I have a definition of the projective line given in my lecture notes as:
$ \mathbb{P}^1=(\mathbb{C}^2 $ \ $ \{0\})/\mathbb{C}^\times $
my notes then state that this is the space of lines through the origin in $\mathbb{C}^2$ and is isomorphic to the Riemann Sphere.
I can imagine how the space of lines through the origin is isomorphic to the Riemann sphere, however I cannot see/imagine from the definition given above of $ \mathbb{P}^1 $ how this definition corresponds to the space of lines through the origin in $\mathbb{C}^2$.

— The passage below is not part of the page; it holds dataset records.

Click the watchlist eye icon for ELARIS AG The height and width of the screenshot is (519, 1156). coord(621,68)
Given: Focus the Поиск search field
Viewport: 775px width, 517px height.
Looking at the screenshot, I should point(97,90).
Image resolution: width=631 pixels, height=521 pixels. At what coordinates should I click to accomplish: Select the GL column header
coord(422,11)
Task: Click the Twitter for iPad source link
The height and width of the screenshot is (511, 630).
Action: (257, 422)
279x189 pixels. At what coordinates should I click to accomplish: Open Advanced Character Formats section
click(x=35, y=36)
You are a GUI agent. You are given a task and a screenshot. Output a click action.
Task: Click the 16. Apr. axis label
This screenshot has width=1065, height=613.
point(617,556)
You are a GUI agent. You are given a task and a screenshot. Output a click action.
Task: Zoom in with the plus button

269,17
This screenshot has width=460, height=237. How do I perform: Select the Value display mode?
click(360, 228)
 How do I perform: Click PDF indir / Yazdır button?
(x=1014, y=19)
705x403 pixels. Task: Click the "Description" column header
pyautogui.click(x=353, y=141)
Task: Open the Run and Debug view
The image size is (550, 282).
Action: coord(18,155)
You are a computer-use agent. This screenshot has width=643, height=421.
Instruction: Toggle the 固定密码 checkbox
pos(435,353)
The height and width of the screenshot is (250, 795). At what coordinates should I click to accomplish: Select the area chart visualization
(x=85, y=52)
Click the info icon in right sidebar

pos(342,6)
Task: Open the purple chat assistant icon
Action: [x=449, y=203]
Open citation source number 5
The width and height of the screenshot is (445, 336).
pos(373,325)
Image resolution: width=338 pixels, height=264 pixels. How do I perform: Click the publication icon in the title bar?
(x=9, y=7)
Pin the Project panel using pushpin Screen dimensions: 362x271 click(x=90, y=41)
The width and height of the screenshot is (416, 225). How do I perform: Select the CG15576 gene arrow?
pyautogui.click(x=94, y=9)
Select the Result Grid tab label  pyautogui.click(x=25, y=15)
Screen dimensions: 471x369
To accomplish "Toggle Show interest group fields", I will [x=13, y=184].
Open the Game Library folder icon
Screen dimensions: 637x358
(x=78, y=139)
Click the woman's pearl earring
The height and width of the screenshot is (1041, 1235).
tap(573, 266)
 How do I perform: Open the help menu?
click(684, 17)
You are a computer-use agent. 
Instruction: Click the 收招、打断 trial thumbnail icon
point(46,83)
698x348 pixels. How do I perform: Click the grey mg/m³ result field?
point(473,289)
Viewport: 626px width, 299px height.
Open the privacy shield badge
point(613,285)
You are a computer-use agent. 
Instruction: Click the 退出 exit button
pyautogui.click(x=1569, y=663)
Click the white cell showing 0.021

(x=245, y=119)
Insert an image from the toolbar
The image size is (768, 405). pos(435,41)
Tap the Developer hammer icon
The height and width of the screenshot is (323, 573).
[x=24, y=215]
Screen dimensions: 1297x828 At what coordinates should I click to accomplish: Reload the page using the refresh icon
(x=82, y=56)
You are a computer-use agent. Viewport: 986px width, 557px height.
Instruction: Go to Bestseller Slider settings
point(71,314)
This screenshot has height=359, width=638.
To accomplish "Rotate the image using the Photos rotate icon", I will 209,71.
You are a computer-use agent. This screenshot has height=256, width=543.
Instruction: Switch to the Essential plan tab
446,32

Is there a good way to see this directly from the definition as given? Or a good way to visualise this definition that makes it easier?
Thank you in advance for any help.
I think that the problem might be that the notion here is one of complex lines through the origin. Such a line consists of all points $c (z, w)$, where $(z, w)$ is a fixed non-origin point in $\Bbb C^2$, and $c$ ranges over the complex numbers. So a complex line "looks just like" a real plane.
The definition you were given says to take all non-origin pairs $(z, w)$ and declare two of them "equal" if one is a multiple of the other. So if our pairs are $(z_1, w_1)$ and $(z_2, w_2)$, and they're "equal" then there's some non-zero complex number $c$ with $$ c(z_1, w_1) = (z_2, w_2), $$ which exactly says that $(z_2, w_2)$ is on the line spanned by $(z_1, w_1)$.
As for the correspondence with $S^2$, that's not so bad either. For any point $$ (z, w) \in \Bbb C^2 $$ you can say that it's "the same" (i.e., on the same complex line through the origin as) the point $$ (\frac{z}{w}, 1) $$ by picking $c = 1/w$. (This fails if $w = 0$ --- more on that in a moment.)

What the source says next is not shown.